From one of my son's friend, they where moving and had these 5 weeks old puppy's that needed homes. We have had her for a year and it's not working.


----------



## Anja1Blue (Feb 27, 2008)

Lucy Dog said:


> I highly recommend you talk to a rescue and not just give away the dog to anyone. There are some very shady people out there - especially in your neck of the woods. Let a reputable rescue do the rehoming.
> 
> Check back in tomorrow and I'm sure you'll get some good advice.


Yes indeed - one of the shadiest being right there in North Pole AK. (Not talking about you Heather...)

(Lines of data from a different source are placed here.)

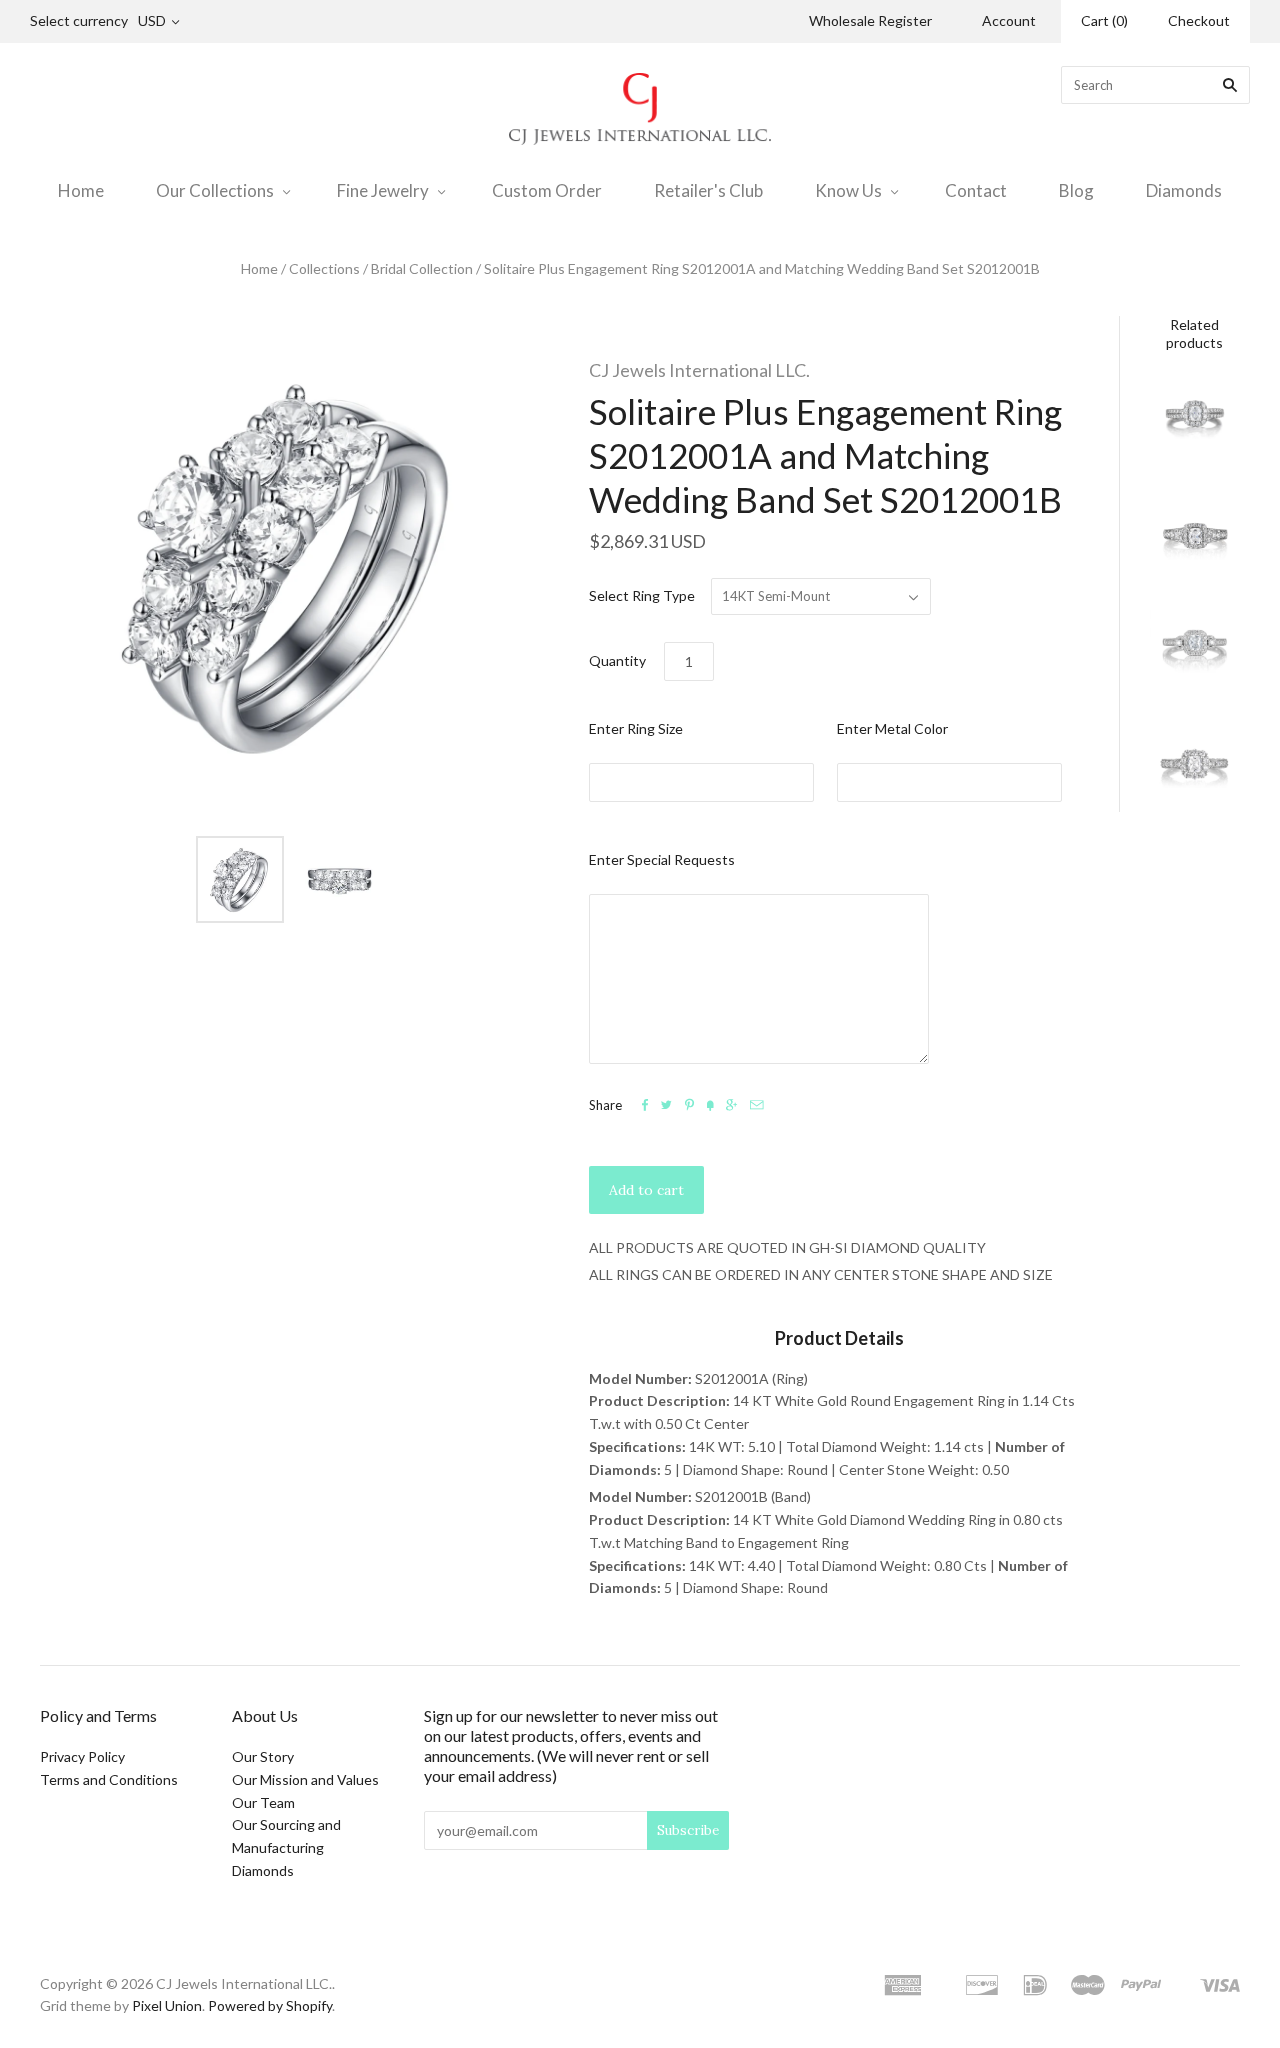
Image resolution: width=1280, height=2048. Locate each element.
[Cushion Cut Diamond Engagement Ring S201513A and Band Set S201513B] (1195, 652)
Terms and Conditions (109, 1779)
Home (81, 190)
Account (1009, 20)
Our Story (263, 1756)
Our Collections (215, 190)
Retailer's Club (708, 190)
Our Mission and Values (305, 1779)
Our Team (263, 1802)
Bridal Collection (422, 268)
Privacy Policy (82, 1756)
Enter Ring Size (636, 728)
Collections (324, 268)
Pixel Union (167, 2005)
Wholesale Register (870, 20)
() (1104, 20)
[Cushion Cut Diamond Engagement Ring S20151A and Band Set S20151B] (1195, 767)
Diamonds (1184, 190)
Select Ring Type (642, 595)
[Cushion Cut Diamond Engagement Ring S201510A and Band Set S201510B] (1195, 421)
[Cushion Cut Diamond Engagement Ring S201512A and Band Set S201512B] (1195, 536)
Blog (1076, 190)
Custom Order (547, 190)
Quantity (617, 660)
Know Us (848, 190)
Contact (976, 190)
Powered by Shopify (270, 2005)
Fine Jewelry (383, 190)
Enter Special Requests (662, 859)
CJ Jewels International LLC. (699, 370)
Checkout (1199, 20)
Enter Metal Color (892, 728)
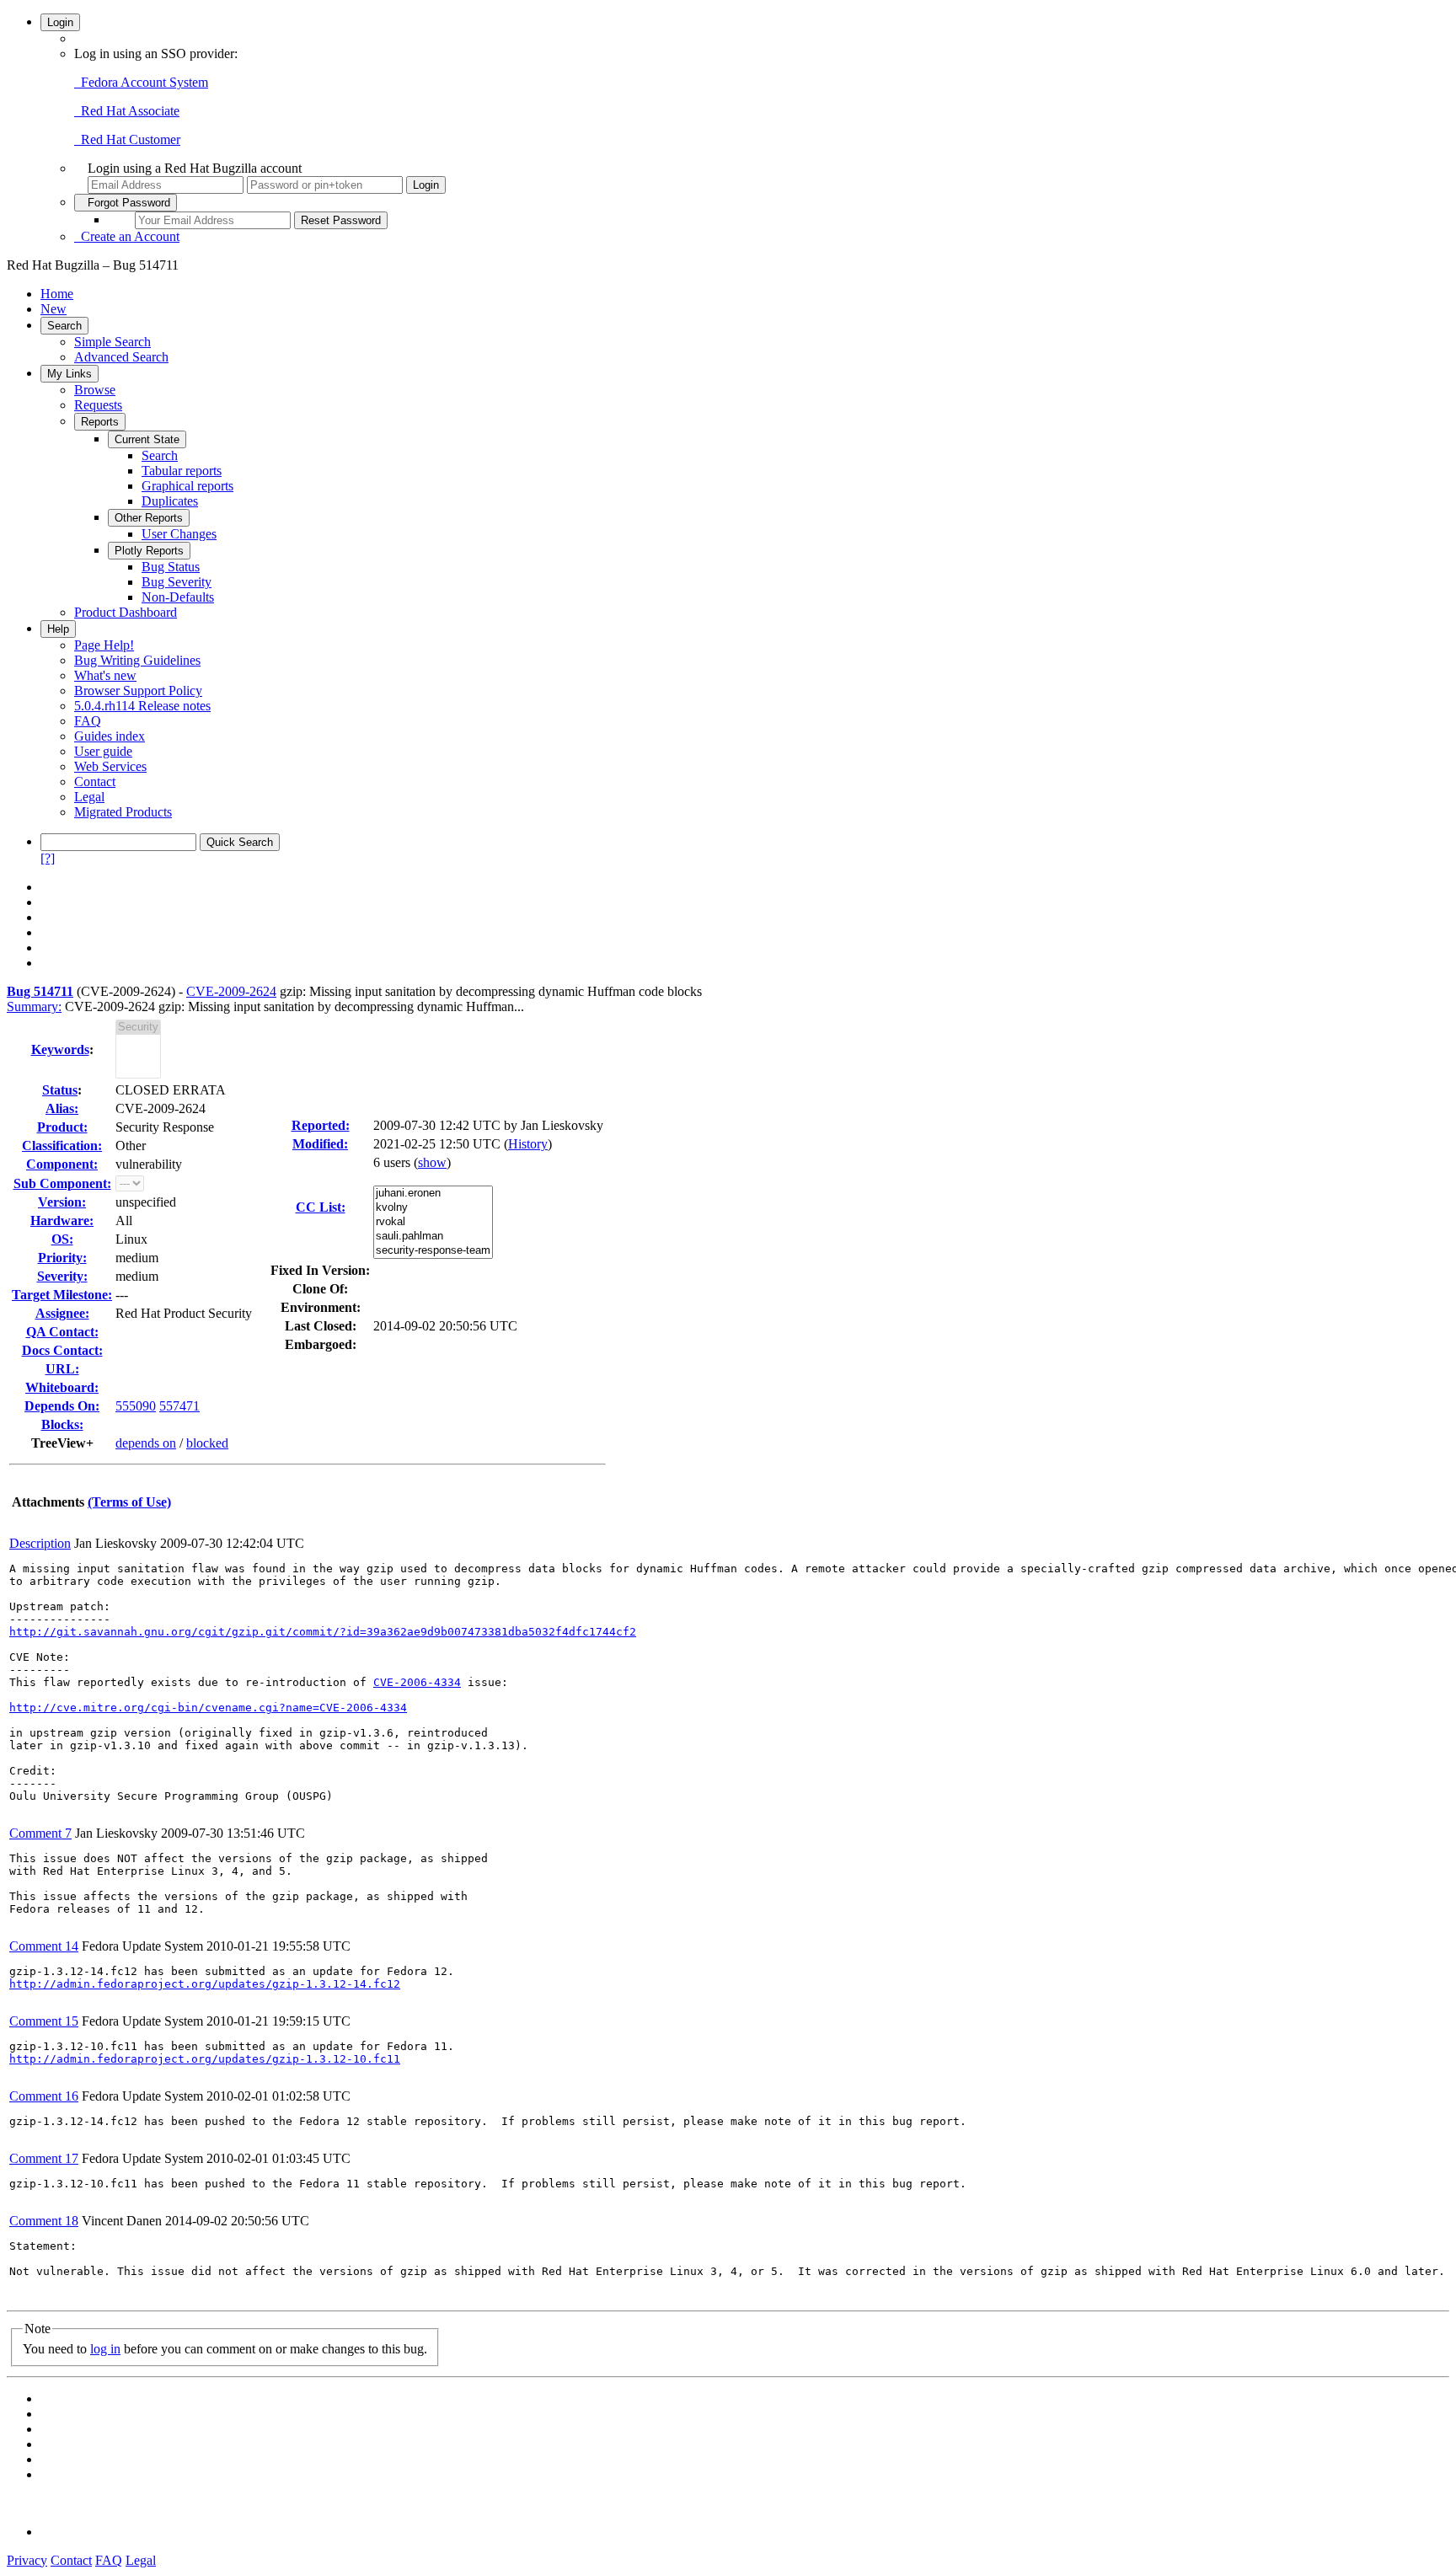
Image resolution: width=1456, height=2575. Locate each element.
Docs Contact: (62, 1350)
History (528, 1144)
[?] (47, 858)
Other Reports (149, 517)
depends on (145, 1443)
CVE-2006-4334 (417, 1682)
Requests (98, 405)
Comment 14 (43, 1946)
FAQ (87, 721)
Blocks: (62, 1424)
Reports (100, 421)
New (53, 309)
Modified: (320, 1144)
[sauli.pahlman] (433, 1236)
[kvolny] (433, 1208)
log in (105, 2349)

I'm pretty sure there is a rescue in Fairbanks - very close to you, and that's where you should start. Might be all-breed rather than just GSD's, but it's worth a call to see if they can help. 
________________________________________
Susan

Anja SchH3 GSD
Conor GSD
Blue BH WH T1 GSD - waiting at the Bridge :angel:


----------



## KSdogowner (Jun 22, 2011)

Can you post any pictures?


----------



## Scarlettsmom (Jul 12, 2011)

Heather...definitely contact the rescue group. People will arrange to drive as far as needed to get the dog. You will sleep better at night knowing a Rescue group is caring for your dog friend.


----------



## Lucy Dog (Aug 10, 2008)

Anja1Blue said:


> Yes indeed - one of the shadiest being right there in North Pole AK. (Not talking about you Heather...)


Yea... I explained what I meant via pm.


----------



## msvette2u (Mar 20, 2006)

I could place her here if you could get her to Seattle. 
I wonder if Pilots and Paws would fly her?


----------